Work order => In the entries below, the lines from the one with "Task: Open the Вид menu" through the one with "Image resolution: width=556" are to be copied exactly; both ends count.

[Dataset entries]

▶

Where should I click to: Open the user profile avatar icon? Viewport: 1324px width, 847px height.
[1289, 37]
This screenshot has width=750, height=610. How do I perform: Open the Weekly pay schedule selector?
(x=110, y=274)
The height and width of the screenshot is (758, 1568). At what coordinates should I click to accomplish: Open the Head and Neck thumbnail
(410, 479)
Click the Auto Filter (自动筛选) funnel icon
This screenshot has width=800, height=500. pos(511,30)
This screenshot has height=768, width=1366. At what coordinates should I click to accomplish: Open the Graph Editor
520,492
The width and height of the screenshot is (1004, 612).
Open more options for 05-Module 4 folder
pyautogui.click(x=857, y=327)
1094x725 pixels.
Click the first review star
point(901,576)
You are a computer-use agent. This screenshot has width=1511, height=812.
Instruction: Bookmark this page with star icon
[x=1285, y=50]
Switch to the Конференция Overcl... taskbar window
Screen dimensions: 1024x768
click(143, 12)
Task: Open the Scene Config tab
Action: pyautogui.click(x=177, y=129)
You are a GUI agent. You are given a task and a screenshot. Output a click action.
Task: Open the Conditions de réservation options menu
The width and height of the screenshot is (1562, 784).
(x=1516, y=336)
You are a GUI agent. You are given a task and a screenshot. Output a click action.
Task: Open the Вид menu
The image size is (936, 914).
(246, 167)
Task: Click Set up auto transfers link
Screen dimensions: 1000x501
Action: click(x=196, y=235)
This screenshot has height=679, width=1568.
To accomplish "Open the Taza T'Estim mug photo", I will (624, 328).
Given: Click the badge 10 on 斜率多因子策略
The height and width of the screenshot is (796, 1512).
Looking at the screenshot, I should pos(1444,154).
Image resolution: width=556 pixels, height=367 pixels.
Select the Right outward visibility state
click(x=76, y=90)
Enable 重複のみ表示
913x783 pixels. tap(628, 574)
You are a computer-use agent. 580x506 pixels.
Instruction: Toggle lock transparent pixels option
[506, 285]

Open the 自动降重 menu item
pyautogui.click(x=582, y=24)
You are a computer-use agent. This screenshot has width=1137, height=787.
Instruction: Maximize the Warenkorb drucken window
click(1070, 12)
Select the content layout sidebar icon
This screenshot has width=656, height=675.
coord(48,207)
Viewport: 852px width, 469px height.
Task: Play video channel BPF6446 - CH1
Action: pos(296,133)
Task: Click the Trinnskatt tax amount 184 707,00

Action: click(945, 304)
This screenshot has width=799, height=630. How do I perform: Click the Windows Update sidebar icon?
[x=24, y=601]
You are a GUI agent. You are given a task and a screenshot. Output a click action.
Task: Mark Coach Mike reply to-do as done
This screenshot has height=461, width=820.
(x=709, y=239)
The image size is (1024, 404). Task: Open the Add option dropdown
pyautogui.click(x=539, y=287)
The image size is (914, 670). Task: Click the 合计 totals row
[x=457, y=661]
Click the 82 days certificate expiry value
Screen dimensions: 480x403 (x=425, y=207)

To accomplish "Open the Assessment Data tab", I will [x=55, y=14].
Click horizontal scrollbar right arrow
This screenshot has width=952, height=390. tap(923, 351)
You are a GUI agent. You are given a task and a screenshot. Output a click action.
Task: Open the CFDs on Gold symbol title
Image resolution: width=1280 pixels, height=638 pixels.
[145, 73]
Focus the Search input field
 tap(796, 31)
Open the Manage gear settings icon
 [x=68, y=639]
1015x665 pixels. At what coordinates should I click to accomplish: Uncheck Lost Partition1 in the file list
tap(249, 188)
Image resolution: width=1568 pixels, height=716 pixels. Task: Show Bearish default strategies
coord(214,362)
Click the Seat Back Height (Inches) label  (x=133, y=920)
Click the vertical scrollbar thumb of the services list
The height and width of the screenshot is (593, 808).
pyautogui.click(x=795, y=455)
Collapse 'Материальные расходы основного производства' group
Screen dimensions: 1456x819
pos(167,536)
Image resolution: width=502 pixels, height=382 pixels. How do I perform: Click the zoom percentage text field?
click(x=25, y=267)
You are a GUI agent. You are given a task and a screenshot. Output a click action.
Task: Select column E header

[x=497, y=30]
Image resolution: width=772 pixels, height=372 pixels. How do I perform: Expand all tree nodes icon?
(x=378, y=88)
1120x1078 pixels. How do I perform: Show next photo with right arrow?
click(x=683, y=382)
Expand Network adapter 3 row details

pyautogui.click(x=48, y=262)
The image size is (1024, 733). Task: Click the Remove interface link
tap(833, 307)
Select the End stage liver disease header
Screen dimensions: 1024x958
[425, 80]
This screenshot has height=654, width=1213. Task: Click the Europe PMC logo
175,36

◀

Answer box =>
Task: Open the Вид menu
The image size is (936, 914).
(246, 167)
Task: Click Set up auto transfers link
Screen dimensions: 1000x501
Action: click(x=196, y=235)
This screenshot has height=679, width=1568.
To accomplish "Open the Taza T'Estim mug photo", I will (624, 328).
Given: Click the badge 10 on 斜率多因子策略
The height and width of the screenshot is (796, 1512).
Looking at the screenshot, I should pos(1444,154).
Image resolution: width=556 pixels, height=367 pixels.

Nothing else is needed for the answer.